+++ GIVEN ENTRIES +++

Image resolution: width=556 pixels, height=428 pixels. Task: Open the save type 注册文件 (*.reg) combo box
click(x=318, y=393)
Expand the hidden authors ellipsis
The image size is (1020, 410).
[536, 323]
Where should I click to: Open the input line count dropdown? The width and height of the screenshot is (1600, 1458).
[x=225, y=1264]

+++
+++ GIVEN ENTRIES +++

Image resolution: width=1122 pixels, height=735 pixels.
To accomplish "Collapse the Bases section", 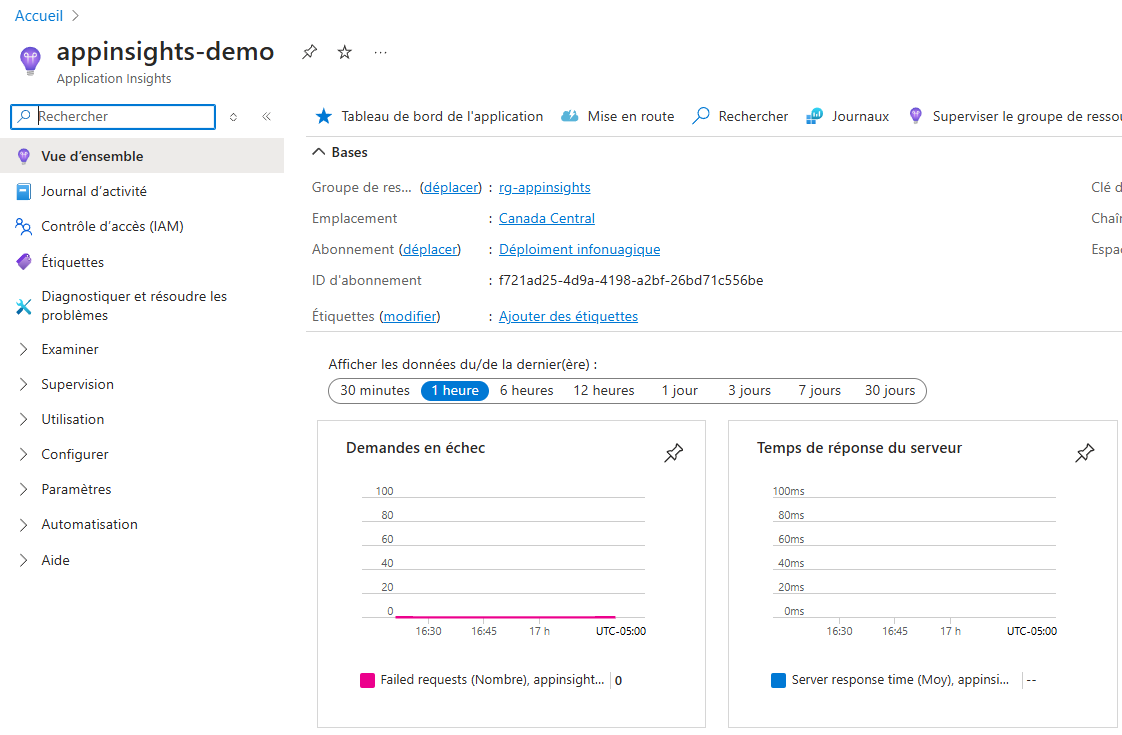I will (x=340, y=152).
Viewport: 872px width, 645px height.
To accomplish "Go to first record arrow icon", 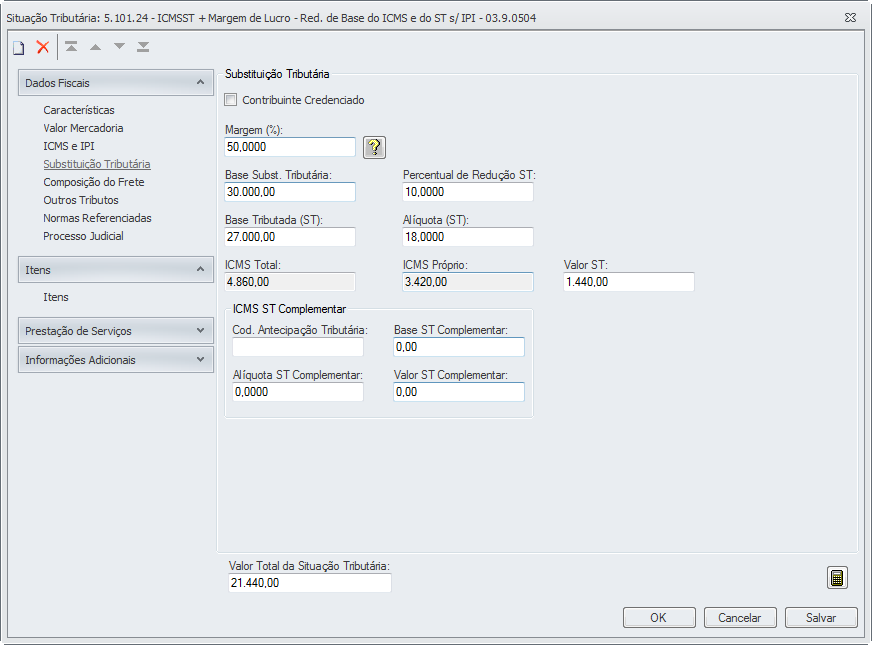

+++
+++ GIVEN ENTRIES +++

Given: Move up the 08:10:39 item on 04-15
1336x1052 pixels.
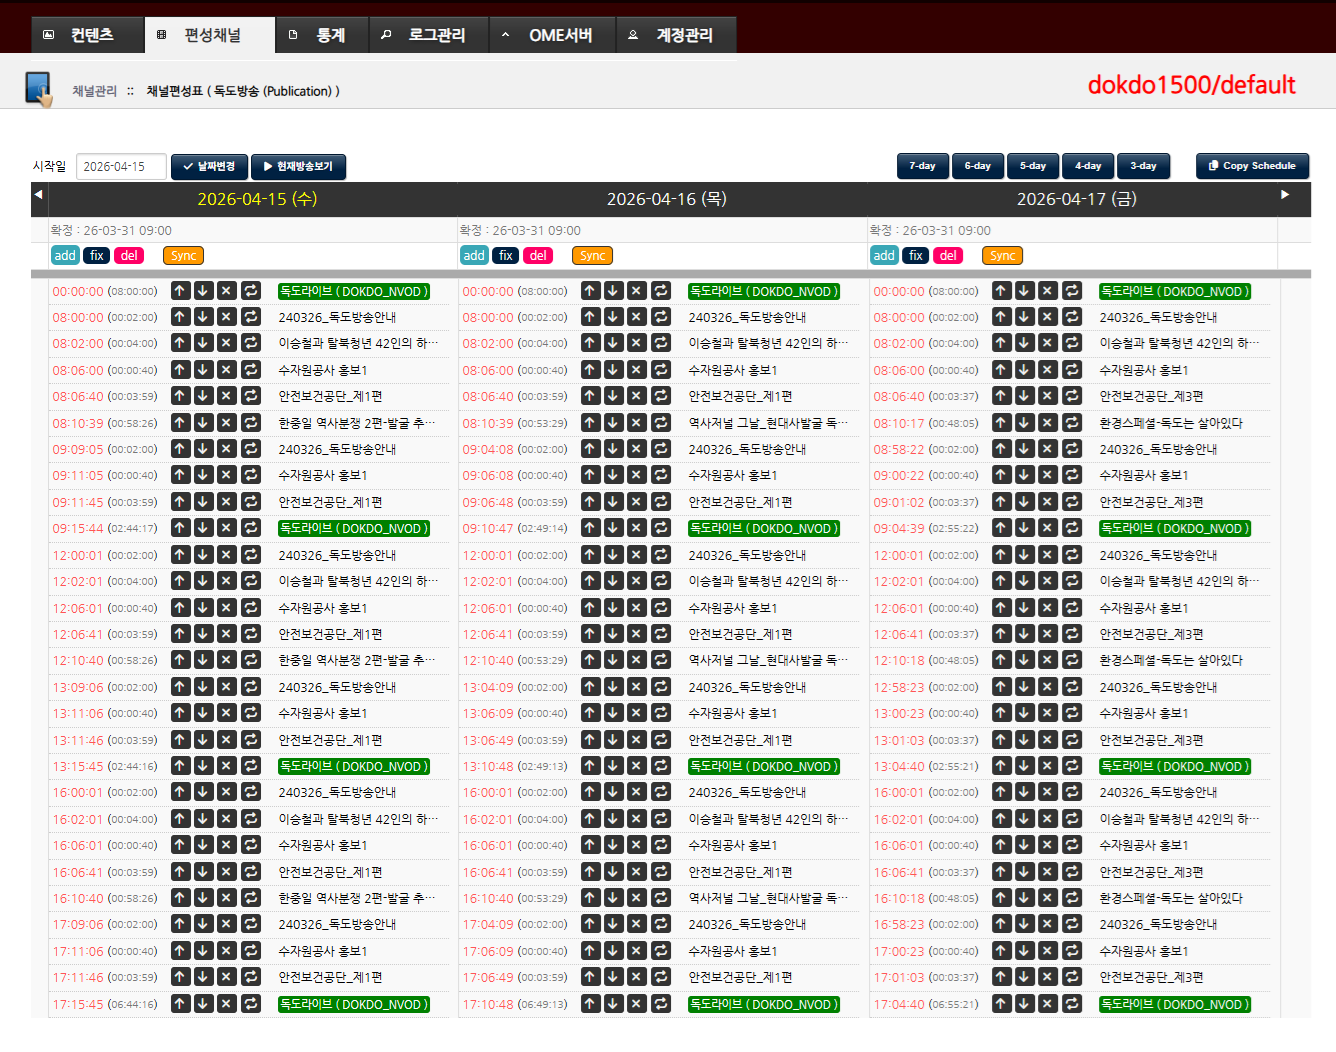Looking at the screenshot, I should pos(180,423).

+++

• **YOUR TASK**:
Above are the records; copy from them only the lines starting at the one containing "Viewport: 872px width, 645px height." and ending at the one containing "to first record", exactly and without pictures.

• **ANSWER BOX**:
Viewport: 872px width, 645px height.
To accomplish "Go to first record arrow icon", 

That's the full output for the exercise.